Exercise objective: Where the string "gear" occurs in a line of the entries below, copy that line.
--- Input material Enclosed Below ---
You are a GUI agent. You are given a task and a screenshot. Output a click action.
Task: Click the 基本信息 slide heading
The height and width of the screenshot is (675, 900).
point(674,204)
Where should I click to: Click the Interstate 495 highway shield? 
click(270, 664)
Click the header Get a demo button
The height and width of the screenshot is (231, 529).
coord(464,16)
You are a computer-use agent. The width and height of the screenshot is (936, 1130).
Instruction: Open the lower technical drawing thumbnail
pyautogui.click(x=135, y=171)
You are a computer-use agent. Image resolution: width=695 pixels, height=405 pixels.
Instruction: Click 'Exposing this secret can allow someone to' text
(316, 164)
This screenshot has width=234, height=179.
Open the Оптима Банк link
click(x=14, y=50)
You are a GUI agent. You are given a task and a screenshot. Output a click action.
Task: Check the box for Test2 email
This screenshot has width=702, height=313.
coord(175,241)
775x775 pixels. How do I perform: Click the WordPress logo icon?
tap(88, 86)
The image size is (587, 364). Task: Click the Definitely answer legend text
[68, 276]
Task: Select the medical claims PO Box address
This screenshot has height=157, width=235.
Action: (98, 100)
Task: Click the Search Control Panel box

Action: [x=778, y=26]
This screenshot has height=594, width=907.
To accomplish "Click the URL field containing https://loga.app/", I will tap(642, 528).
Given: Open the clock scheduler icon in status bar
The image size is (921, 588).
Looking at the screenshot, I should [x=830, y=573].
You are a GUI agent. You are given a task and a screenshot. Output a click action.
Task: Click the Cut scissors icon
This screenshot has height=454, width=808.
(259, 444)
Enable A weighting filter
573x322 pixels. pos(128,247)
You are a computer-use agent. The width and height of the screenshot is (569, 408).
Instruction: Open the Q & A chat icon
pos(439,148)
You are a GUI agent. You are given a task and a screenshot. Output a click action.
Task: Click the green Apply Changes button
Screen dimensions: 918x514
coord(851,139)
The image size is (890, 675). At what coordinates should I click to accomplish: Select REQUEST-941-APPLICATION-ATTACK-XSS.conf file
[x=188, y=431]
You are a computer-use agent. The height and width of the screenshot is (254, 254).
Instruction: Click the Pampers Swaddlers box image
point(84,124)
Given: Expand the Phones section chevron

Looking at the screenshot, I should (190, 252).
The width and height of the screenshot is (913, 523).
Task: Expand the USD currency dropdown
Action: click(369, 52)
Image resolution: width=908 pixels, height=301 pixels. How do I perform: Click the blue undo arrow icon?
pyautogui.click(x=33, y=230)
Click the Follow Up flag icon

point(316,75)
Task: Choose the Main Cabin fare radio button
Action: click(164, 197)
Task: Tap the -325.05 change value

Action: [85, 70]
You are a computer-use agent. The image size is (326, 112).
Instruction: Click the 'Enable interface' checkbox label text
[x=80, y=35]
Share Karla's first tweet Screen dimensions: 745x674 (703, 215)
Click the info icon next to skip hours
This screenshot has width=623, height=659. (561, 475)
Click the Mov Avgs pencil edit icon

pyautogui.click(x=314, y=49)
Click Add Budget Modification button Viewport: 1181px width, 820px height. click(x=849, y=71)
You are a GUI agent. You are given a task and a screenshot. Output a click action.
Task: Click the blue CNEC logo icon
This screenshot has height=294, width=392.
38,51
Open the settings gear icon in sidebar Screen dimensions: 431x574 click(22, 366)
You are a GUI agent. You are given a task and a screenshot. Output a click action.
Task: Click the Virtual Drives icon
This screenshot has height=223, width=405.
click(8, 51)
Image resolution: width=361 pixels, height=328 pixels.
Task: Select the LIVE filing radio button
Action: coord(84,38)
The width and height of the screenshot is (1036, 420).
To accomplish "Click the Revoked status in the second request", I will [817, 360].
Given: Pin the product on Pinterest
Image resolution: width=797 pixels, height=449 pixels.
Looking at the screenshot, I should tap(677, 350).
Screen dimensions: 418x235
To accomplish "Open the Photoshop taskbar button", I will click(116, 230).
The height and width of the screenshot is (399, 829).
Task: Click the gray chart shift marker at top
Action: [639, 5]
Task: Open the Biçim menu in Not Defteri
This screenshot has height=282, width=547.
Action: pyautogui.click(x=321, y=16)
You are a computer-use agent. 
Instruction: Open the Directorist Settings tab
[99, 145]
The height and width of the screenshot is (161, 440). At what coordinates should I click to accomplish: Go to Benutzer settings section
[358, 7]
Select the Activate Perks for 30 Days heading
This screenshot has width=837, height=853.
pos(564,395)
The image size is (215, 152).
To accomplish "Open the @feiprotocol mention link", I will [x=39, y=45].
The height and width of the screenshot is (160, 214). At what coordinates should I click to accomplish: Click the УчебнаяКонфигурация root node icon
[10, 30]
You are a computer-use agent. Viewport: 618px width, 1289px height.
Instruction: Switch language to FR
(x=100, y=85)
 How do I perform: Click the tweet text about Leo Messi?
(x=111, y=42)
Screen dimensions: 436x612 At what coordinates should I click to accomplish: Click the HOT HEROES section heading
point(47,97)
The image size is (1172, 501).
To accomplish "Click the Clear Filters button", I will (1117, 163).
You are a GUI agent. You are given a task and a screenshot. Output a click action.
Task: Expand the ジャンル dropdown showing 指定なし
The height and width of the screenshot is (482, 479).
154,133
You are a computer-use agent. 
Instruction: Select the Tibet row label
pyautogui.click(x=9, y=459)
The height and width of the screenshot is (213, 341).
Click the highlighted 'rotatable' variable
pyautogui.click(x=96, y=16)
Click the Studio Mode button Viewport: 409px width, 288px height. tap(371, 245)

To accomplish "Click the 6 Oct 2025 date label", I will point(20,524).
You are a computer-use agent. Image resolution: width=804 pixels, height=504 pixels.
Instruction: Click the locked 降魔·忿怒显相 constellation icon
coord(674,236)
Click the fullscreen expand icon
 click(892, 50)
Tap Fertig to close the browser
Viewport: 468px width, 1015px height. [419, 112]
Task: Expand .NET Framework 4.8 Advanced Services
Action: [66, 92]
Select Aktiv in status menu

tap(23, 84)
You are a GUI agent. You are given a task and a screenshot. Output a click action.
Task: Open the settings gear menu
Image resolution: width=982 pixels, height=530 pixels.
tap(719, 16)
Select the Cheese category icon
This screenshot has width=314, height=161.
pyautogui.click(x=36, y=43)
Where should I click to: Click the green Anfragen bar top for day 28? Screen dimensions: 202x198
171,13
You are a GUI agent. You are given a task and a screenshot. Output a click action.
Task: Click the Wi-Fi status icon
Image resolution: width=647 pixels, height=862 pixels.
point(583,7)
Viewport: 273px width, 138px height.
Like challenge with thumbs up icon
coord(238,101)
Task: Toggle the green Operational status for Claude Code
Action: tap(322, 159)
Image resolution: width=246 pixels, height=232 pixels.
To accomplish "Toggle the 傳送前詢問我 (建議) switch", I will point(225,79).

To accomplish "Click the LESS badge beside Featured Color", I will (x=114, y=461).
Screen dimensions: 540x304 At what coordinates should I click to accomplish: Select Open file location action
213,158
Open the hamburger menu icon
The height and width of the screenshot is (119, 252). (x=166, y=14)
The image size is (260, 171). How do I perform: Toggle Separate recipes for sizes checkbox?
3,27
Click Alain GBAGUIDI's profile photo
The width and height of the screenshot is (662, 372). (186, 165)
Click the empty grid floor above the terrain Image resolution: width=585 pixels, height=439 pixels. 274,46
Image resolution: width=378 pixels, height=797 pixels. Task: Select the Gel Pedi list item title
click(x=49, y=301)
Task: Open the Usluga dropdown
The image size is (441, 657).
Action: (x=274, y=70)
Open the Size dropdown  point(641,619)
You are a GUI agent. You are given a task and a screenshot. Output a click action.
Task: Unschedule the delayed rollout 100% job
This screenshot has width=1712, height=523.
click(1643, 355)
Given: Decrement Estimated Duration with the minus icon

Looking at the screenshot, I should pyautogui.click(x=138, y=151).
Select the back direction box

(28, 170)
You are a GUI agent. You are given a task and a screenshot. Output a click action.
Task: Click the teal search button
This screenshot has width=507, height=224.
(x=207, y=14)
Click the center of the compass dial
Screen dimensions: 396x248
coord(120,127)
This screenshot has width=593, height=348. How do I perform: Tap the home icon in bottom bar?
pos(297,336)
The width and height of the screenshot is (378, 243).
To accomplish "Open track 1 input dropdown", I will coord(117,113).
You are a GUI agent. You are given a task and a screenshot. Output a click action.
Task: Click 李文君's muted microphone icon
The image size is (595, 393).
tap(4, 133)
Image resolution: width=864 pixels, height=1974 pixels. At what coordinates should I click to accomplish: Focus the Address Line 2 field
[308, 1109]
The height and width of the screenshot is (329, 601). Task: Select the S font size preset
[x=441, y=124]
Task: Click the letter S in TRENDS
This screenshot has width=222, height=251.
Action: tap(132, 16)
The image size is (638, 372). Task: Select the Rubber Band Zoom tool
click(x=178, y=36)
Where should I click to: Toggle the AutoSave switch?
--- End of Enclosed Input material ---
Exercise result:
Open the settings gear icon in sidebar Screen dimensions: 431x574 click(22, 366)
Task: Open the settings gear menu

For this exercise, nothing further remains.